South Bend, Indiana-based post-gaze outfit SPACESHIPS is set to release their fourth full-length, Ruins, on March 24 via Friend Club Records. Recorded by lead vocalist/guitarist Nat FitzGerald with the other members individually throughout 2021 and 2022, Ruins is a collection of songs born out of the social polarization of the pandemic, protests, and political upheaval of 2020 and the fractured relationships with those standing on the other side of where the dividing lines were drawn. Today, the band’s new crushing epic single “Spillt," featuring Ryan Osterman of Holy Fawn can be streamed below.
“‘Spillt‘ was inspired by the fallout of a few friendships that were bruised by careless jokes and flippant comments that I made without considering who might be in the crossfire," says Fitzgerald. "Sonically, it was one of the first songs I transferred when I started playing baritone guitar, which helped accentuate the heaviness. I was having a hard time pulling off the scream myself, so we took a chance and reached out to Ryan from Holy Fawn—it paid off.”
About the new LP, this is the heaviest SPACESHIPS record to date, both lyrically and musically. The band marches through vast spacious atmospheres punctuated by sludge plumes of fuzz. Extensive pedalboards and acrobatic drumming underpin vocals that shift from a whisper to a roar.

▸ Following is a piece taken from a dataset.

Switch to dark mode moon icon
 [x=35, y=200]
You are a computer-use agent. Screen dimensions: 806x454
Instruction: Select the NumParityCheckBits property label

The lyrics largely focus on the relational toll that the last few years of social divisions have caused. Heated arguments with friends and family members are replayed in “Sinews” and “Seedlings,” close relationships are marred by flippant remarks in “Spillt” (which features Ryan Osterman of Holy Fawn) and “Chatroom,” and the nature of God is weighed against his so-called followers in “Measure.” Sonically, much of the record was flavored by FitzGerald buying a baritone guitar, which he plays on six of the eight tracks.
"This is also the first SPACESHIPS album that wasn’t tracked live since I Am a Storm At Sea!!!, which has its tenth anniversary this year. I spent years multitracking albums as a solo project before SPACESHIPS, so I’ve wanted to do everything we could to capture the energy of a band in a room, and the best way I thought to do that was to literally record a band in the room,” FitzGerald says. “But between lockdown and the juggling act of new kids and jobs, we couldn’t do that this time around. Instead, I brought everybody into my basement studio one by one and worked on a section at a time. It was far more time-consuming, but every part of the song got a lot more attention this way.”
The process also allowed for more complex arrangements, with their heavy guitar-centered approach augmented by acoustic guitars, keyboards, drum machines, and saxophone, as well as more layers of guitar than tracking live allows. It was mixed in house by FitzGerald, then sent off to Mario Quintero (of the band Spotlights) for mastering.